_The request_
Quote the listing verbatim, starting at the line that contains "You are a computer-use agent. 497x216 pixels." and stopping after the line that contains "coord(87,353)".

_Dataset entries_
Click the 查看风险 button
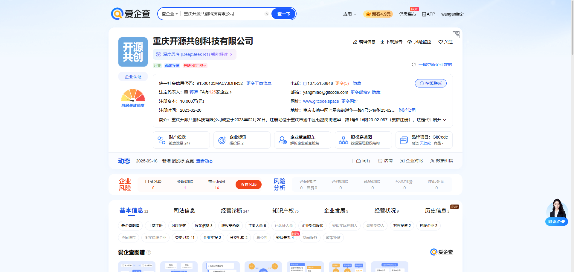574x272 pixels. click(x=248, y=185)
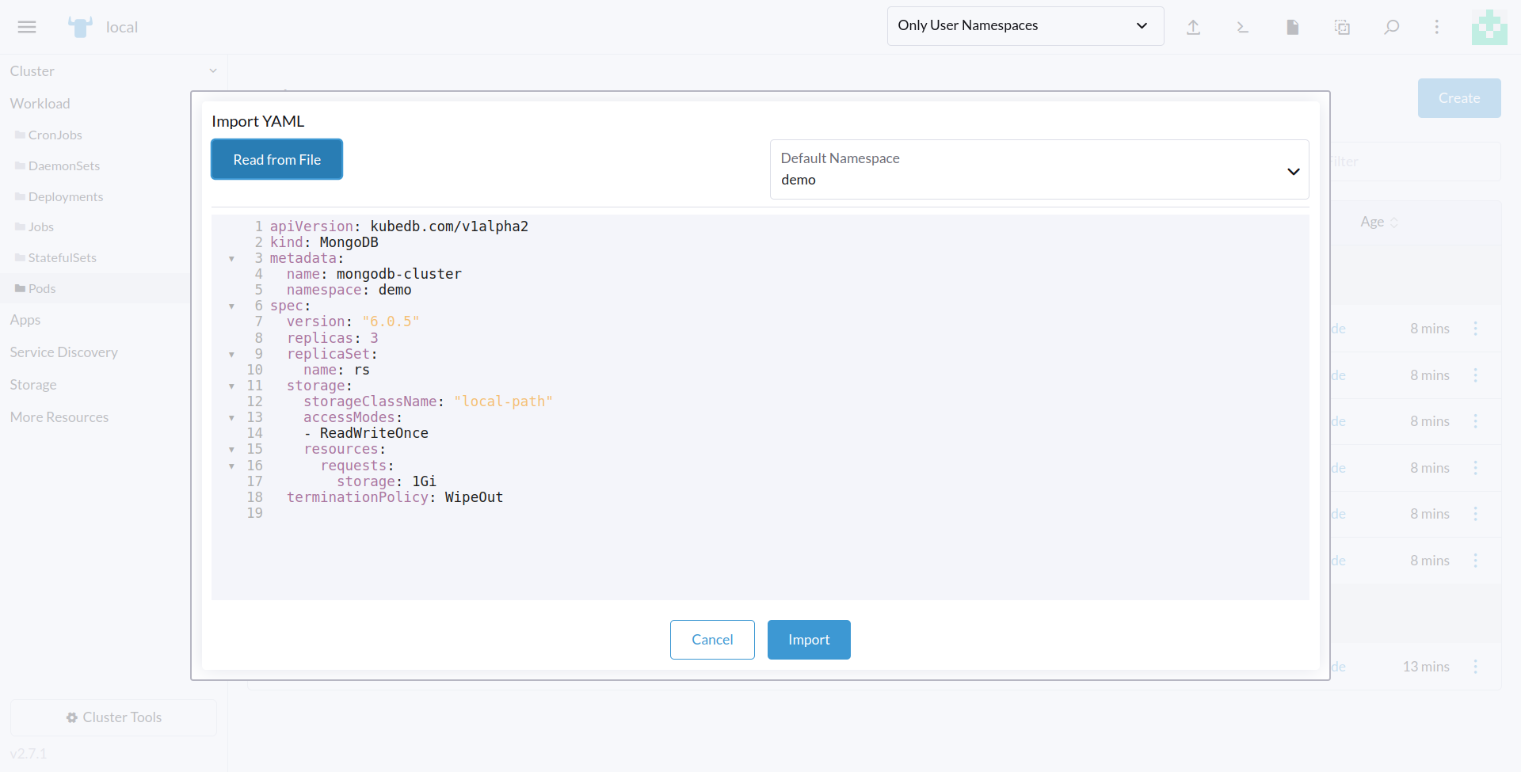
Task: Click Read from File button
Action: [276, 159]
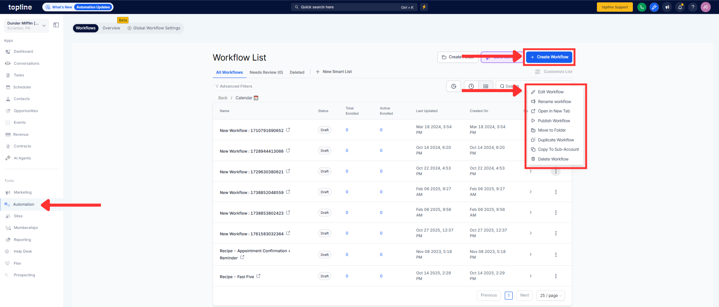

---

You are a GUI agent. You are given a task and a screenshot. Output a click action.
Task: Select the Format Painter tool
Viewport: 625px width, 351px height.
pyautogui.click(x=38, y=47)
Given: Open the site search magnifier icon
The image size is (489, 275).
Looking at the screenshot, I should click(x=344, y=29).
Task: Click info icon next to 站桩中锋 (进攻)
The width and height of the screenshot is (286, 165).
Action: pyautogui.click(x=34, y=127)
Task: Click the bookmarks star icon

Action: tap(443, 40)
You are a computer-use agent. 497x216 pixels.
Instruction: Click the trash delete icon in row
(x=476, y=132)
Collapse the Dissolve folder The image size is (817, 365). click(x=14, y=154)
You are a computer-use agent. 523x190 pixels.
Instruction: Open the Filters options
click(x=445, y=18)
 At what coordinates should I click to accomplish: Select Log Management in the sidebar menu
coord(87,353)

==

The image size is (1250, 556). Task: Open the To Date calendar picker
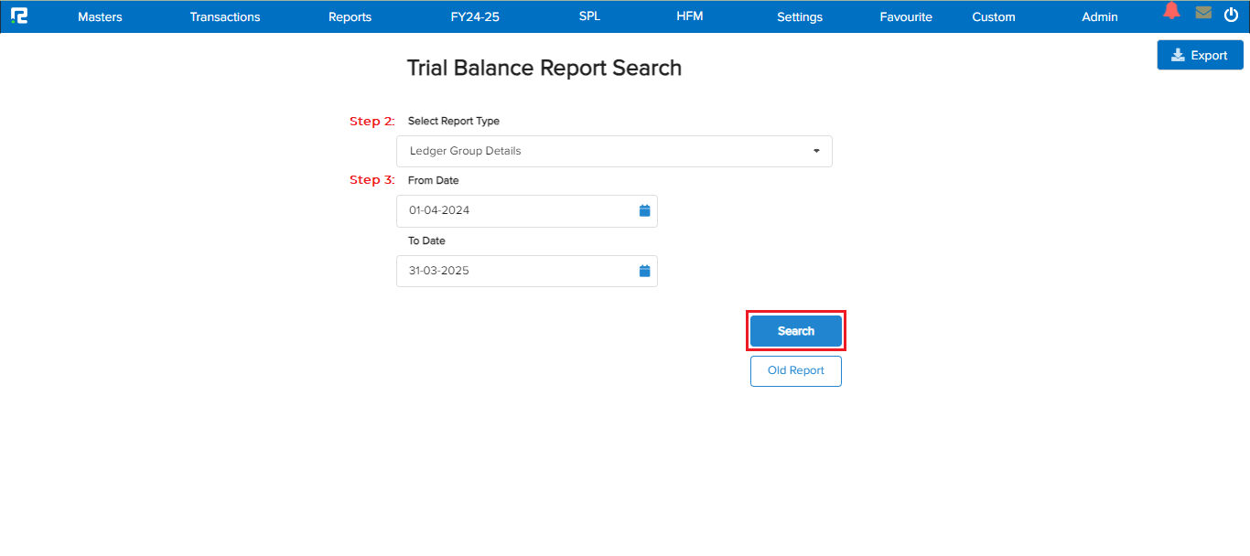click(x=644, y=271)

_Expected answer_
You are a computer-use agent. 497x216 pixels.
Instruction: Click the trash delete icon in row
(x=476, y=132)
Collapse the Dissolve folder The image size is (817, 365). click(x=14, y=154)
You are a computer-use agent. 523x190 pixels.
Instruction: Open the Filters options
click(x=445, y=18)
 At what coordinates should I click to accomplish: Select Log Management in the sidebar menu
coord(87,353)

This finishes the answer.